[gnso-rds-pdp-wg] [renamed] Key early questions
ajs at anvilwalrusden.com
Tue May 10 18:16:26 UTC 2016
I'm slightly concerned that we are forgetting in this discussion why
we _need_ an RDS in the first place.
On Tue, May 10, 2016 at 10:59:29AM -0400, Sam Lanfranco wrote:
> ICANN has business interests in defining what data to collect, accessible by
> whom and under what conditions. It also has business interests, from within
> its remit, in the data relationship with its contracted parties.
> However, ICANN’s contracted parties reside within national jurisdictions,
> and the relevant data is hosted within national jurisdictions, so ICANN
> cannot unilaterally define what constitutes legitimate data policy within
> its business interests.
All of the above is something I agree with, but there's another
important point. For good, sound, plain old technical reasons, it's
important that operators be able to contact each other outside of the
Internet, so that when stuff breaks it's at least logically possible
that one could try to fix it.
The key point is that this is not some peculiar business interest of
ICANN, but instead a fundamental interest of anyone who uses the DNS
(i.e. approximately anyone who uses the Internet). It's basic to why
we have ICANN at all.
None of this is an argument that _all_ the information in any
particular RDS policy is what ought to be in the RDS. But at the same
time, it seems to me that some views about RDS treat every data field
as if it's a simple matter of political negotiation or something like
that. They're not all that way. As an operator of actual technical
infrastructure, I need to be able to contact someone who is causing
problems on my network, and that ability to contact had better not
depend on the Internet since the problem in question is likely to
result from some sort of interoperation failure in the first place.

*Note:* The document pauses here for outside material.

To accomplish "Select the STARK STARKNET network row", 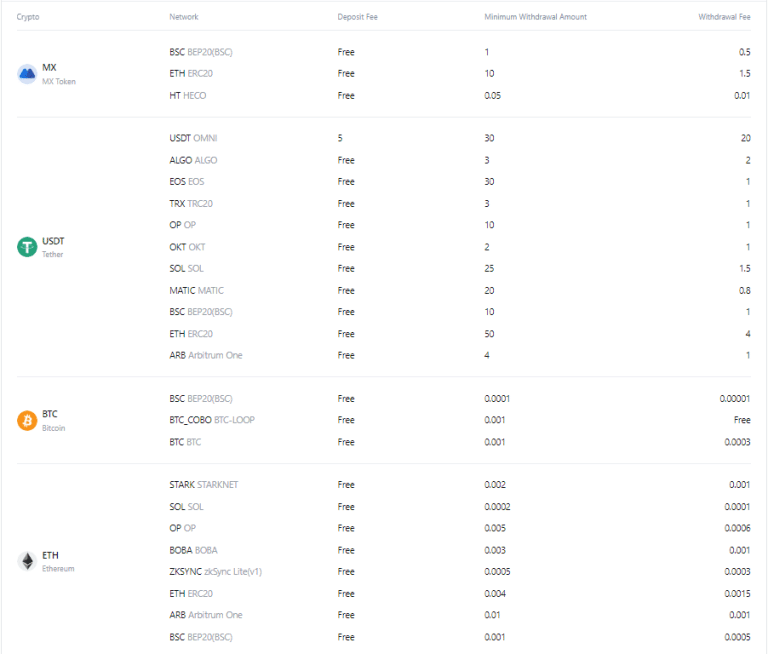I will click(x=384, y=484).
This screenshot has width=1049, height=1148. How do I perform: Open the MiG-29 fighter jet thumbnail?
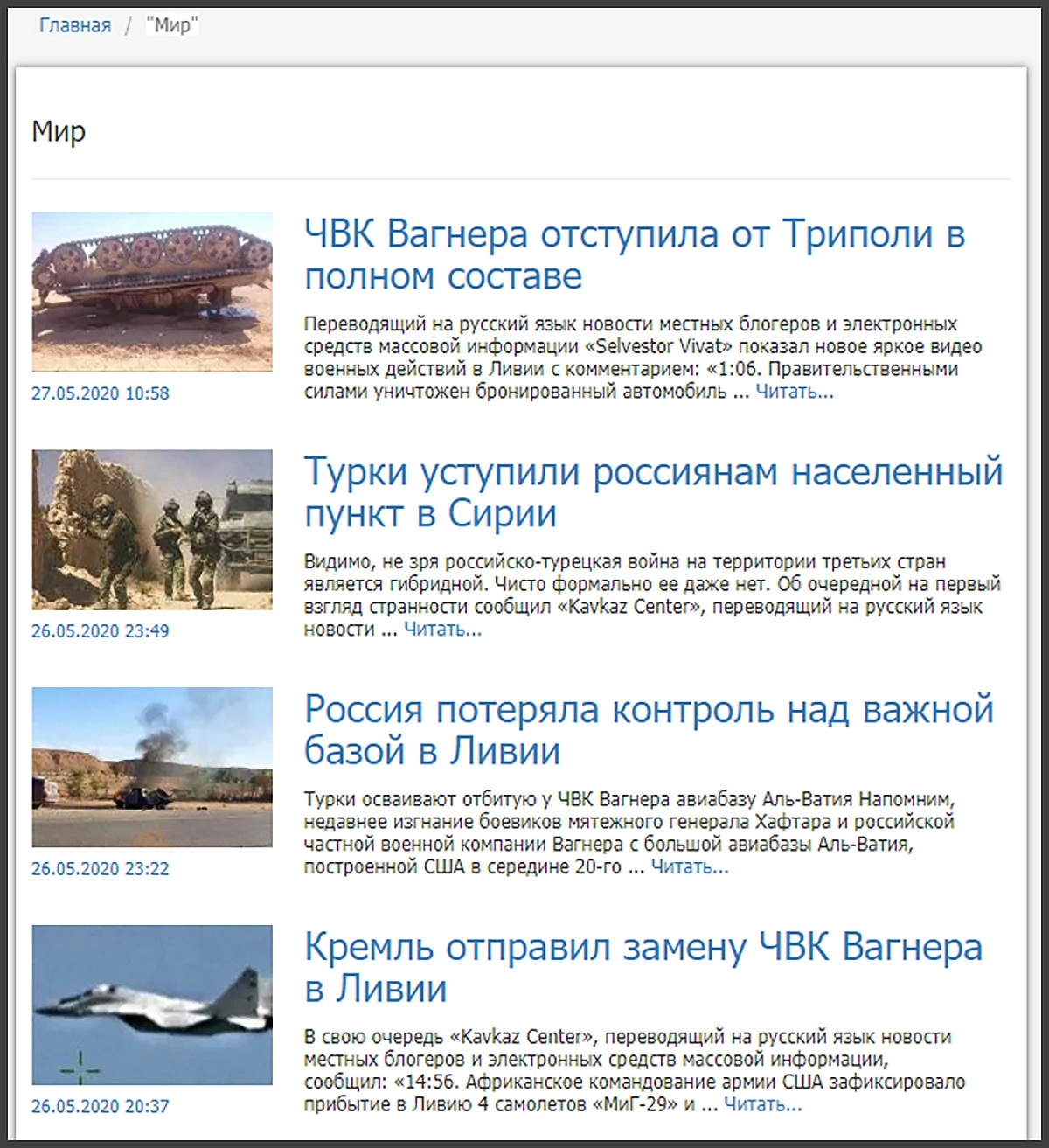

> Some will brand this as the “fracturing of the Internet”. It is in fact
> other jurisdictions taking responsibility for Internet governance outside
> ICANN’s remit, but within their remit.
I don't think that all of this is just about "Internet governance",
any more than (say) port number allocations are a matter for Internet
governance. Some of it is just a fundamental part of having an
Internet at all. Remember, it's an inter-net because of the network
of networks part. Interoperation is a fundamental part, not something
you get to choose or not from a menu of available policy options.